--- START ---
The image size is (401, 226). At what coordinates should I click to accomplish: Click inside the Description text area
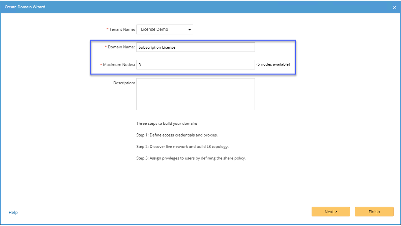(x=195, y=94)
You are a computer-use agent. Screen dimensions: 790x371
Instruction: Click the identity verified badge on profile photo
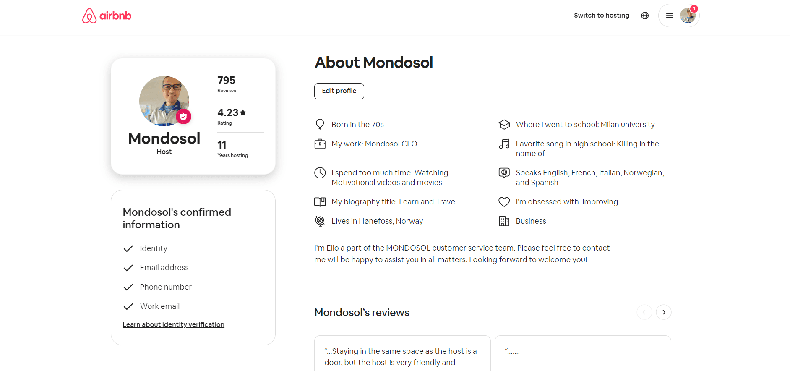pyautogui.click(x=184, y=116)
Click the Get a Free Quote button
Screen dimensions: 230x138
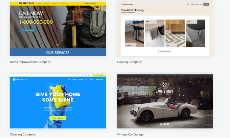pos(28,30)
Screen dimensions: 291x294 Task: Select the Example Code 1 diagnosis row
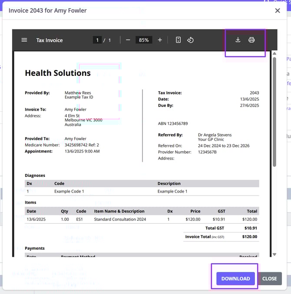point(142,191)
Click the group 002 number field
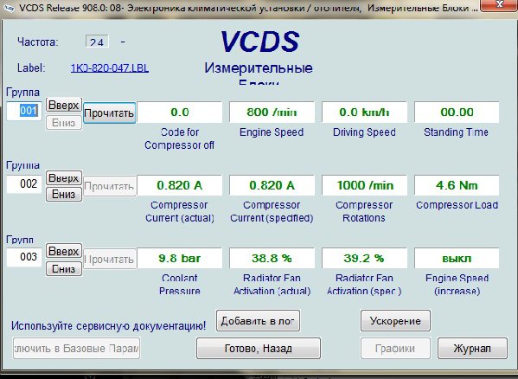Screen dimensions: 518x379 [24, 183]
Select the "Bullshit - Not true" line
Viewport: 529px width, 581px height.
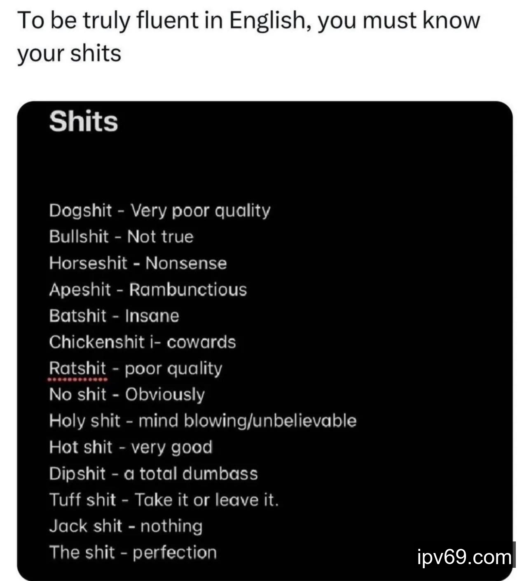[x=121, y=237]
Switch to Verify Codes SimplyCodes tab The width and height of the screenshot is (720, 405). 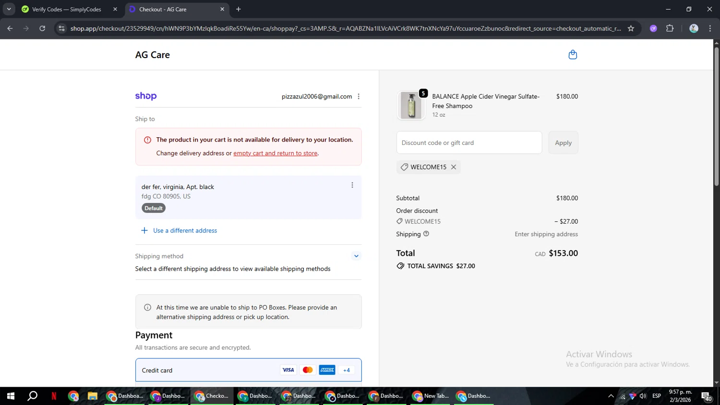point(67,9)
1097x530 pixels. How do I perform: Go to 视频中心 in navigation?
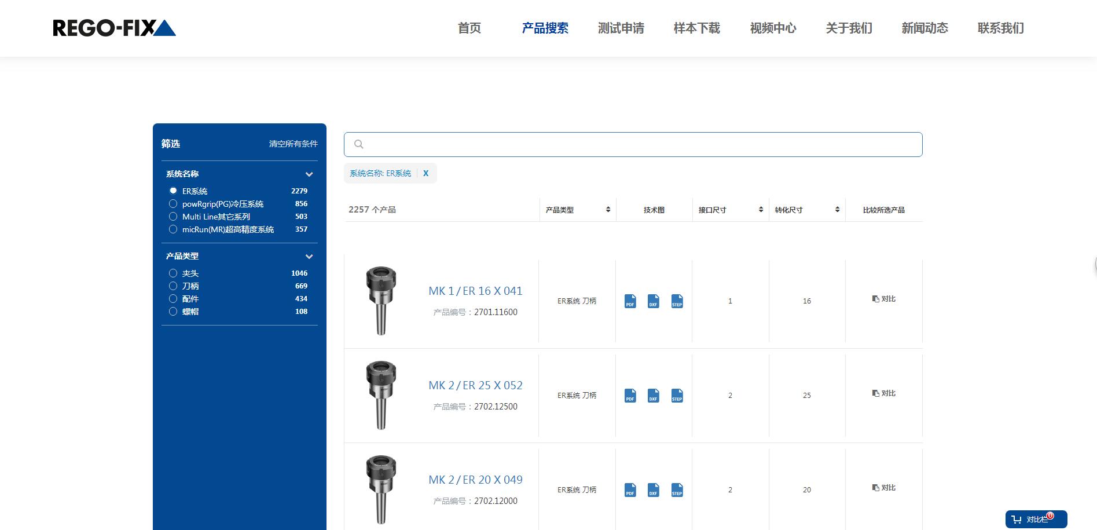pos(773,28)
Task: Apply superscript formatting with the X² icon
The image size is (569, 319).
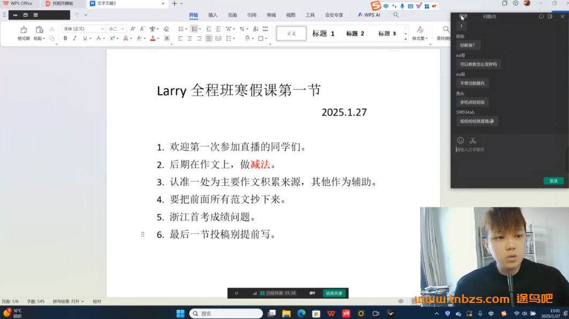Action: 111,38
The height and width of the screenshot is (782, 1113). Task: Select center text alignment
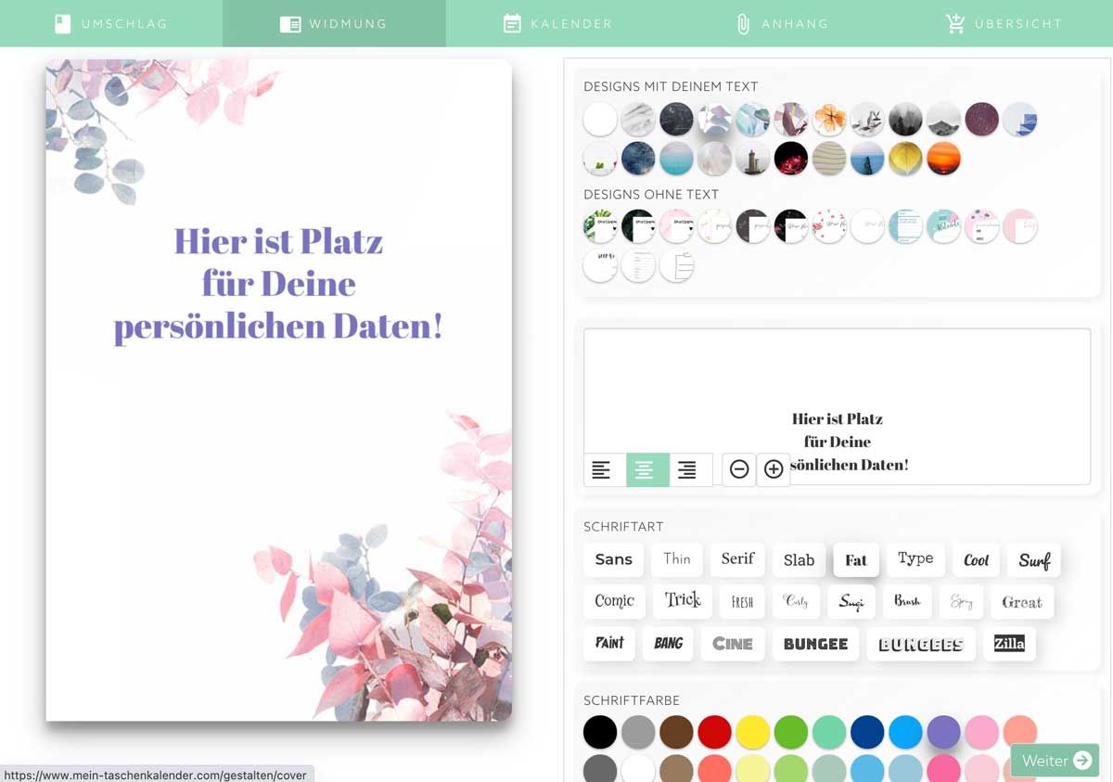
--- END ---
» Exercise: Could the lines from the one with "Task: Apply superscript" through the last line of the material above be written out exactly, both included, with pictures left out?

» Completed task:
Task: Apply superscript formatting with the X² icon
The image size is (569, 319).
Action: 111,38
The height and width of the screenshot is (782, 1113). Task: Select center text alignment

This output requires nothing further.